----- DATA FOR ANALYSIS -----
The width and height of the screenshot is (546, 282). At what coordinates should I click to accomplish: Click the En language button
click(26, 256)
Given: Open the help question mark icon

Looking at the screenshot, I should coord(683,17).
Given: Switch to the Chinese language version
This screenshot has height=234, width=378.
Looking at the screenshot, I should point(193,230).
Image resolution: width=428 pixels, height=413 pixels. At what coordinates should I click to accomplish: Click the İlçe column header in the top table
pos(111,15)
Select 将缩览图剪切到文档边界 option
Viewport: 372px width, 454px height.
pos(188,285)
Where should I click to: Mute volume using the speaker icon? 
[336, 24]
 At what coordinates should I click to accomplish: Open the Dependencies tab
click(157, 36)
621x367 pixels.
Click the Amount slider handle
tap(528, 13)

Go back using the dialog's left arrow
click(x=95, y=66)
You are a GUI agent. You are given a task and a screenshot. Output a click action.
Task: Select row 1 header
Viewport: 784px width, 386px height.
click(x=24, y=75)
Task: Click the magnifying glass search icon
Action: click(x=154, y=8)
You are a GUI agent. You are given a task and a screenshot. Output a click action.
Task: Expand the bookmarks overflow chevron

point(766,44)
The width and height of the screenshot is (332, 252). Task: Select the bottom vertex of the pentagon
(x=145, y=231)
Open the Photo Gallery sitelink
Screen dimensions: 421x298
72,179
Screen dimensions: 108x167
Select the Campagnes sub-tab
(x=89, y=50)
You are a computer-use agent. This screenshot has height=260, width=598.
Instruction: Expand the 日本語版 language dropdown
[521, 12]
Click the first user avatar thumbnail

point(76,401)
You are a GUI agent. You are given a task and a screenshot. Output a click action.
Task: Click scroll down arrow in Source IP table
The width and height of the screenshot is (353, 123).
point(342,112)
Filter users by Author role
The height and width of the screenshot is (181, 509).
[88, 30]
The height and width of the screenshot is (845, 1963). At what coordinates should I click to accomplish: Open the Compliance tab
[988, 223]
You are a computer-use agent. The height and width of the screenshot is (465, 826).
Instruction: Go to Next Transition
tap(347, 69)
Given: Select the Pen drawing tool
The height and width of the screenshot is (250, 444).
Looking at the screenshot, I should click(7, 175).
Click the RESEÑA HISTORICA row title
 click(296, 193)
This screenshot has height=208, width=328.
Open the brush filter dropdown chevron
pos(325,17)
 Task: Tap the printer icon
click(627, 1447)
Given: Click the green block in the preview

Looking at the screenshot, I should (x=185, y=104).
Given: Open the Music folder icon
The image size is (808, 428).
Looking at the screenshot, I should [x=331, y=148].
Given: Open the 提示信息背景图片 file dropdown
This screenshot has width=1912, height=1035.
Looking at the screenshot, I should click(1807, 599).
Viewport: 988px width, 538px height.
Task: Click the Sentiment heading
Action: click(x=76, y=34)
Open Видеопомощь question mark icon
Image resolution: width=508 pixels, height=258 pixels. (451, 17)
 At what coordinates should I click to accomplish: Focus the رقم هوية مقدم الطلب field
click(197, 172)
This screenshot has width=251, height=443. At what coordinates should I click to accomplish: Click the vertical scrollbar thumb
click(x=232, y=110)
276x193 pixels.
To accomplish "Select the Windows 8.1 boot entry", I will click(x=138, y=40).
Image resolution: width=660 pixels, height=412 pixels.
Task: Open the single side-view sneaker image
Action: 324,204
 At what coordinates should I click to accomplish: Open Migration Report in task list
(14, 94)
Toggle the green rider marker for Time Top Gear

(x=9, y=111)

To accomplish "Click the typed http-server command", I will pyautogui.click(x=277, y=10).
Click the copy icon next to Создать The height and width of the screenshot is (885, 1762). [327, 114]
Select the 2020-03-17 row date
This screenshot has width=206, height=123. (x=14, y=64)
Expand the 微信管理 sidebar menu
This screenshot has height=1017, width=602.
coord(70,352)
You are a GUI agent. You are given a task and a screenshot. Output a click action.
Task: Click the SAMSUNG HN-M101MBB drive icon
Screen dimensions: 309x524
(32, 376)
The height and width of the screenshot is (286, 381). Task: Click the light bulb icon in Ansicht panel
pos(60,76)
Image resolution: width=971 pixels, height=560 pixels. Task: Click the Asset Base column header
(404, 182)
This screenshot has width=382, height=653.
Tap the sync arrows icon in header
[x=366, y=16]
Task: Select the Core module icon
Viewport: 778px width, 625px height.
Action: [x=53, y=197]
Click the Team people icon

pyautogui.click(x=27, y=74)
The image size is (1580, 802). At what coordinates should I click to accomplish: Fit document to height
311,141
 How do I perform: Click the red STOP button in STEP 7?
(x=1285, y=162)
-----
[TASK DETAILS]
The answer must consist of every line from the entries above that contains "computer".

[EXERCISE OUTPUT]
You are a computer-use agent. This screenshot has height=260, width=598.
You are a computer-use agent. The height and width of the screenshot is (465, 826).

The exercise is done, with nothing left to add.